Dataset items
----------

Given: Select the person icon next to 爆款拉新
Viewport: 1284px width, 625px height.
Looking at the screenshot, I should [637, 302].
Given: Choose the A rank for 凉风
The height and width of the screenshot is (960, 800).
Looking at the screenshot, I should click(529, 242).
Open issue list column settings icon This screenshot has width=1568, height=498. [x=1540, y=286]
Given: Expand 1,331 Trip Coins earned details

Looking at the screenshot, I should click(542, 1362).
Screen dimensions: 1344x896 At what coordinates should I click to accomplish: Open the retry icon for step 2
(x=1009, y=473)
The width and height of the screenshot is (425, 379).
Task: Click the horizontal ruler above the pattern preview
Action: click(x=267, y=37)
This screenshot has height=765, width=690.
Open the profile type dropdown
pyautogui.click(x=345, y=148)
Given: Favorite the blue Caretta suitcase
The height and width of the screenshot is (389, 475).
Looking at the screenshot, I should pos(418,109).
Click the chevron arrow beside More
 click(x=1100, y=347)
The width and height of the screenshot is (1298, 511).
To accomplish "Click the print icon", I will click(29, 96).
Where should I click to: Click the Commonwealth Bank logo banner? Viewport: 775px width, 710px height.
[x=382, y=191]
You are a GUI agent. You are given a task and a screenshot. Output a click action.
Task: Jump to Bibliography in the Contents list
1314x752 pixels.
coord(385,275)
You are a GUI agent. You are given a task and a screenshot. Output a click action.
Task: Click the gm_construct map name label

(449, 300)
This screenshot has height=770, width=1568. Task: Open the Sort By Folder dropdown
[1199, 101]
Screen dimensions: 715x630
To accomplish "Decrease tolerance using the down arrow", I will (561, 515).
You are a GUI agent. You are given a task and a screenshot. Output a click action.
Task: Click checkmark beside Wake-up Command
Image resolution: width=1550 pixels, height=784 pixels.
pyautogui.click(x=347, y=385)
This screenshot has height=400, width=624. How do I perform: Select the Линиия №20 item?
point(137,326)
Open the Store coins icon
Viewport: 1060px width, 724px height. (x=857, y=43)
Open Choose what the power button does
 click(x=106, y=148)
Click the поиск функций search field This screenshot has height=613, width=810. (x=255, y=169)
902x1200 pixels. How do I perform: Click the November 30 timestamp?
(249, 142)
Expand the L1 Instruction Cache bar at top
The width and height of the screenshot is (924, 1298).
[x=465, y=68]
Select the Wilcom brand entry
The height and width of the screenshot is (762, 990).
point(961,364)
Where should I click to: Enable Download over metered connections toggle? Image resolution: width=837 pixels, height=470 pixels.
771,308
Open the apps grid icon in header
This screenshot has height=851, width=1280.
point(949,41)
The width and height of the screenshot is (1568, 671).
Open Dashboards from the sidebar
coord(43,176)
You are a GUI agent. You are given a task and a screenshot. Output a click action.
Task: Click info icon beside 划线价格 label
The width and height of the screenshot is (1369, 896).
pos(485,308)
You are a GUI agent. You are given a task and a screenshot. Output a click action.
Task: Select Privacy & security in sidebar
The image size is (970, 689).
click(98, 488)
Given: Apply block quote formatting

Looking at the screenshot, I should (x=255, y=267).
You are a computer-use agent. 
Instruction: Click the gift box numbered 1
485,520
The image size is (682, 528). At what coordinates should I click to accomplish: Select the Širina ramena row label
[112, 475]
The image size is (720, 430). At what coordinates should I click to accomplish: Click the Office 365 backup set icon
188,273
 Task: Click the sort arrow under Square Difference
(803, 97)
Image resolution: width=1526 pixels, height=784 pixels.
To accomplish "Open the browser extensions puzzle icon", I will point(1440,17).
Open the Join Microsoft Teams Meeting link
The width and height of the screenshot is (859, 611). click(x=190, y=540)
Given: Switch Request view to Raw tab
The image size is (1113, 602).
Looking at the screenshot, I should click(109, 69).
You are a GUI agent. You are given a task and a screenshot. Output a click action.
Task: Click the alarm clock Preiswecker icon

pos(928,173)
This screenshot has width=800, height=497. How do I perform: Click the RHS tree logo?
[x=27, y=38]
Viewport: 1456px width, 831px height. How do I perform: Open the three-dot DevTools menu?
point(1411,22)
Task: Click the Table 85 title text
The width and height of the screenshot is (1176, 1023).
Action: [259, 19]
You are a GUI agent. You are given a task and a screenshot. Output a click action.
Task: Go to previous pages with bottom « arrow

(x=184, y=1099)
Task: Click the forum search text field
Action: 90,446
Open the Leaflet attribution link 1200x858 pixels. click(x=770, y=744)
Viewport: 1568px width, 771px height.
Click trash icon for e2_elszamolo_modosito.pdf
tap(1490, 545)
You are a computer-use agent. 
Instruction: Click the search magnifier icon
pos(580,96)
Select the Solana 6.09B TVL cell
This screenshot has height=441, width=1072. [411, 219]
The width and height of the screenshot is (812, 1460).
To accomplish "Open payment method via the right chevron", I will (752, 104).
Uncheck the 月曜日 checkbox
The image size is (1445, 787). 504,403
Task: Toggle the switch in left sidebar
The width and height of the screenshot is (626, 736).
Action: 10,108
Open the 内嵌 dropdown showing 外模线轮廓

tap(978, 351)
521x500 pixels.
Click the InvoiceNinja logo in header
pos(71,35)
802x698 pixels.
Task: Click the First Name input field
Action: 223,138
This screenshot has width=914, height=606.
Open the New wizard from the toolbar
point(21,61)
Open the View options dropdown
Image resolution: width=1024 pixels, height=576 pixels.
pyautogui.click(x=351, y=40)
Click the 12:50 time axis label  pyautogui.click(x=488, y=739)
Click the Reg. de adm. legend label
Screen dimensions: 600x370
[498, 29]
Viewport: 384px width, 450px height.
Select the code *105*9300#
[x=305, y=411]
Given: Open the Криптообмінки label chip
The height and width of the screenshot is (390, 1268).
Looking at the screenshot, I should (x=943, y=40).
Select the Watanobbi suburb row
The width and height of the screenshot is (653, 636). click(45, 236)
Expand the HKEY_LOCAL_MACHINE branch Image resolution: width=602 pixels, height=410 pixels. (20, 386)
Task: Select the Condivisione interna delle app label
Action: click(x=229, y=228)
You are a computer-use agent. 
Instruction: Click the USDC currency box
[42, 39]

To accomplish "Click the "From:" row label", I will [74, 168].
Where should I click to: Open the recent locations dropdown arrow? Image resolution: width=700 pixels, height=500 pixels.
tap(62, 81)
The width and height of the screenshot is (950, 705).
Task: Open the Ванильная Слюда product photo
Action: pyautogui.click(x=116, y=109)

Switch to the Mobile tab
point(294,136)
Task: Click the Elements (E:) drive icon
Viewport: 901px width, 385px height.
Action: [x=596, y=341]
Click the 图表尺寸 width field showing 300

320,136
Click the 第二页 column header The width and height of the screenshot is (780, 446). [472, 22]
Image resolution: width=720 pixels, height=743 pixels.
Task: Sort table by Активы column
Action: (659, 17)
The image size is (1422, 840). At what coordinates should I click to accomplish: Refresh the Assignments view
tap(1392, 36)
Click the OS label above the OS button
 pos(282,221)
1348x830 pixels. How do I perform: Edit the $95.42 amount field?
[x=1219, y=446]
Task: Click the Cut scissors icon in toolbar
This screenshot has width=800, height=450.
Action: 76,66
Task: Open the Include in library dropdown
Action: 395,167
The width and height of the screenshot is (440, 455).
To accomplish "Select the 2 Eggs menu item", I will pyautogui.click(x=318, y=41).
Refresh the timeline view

----------

**Exercise description**
In the records above, how many lines include "list"? Reply only with the number.

**Response to the exercise**
2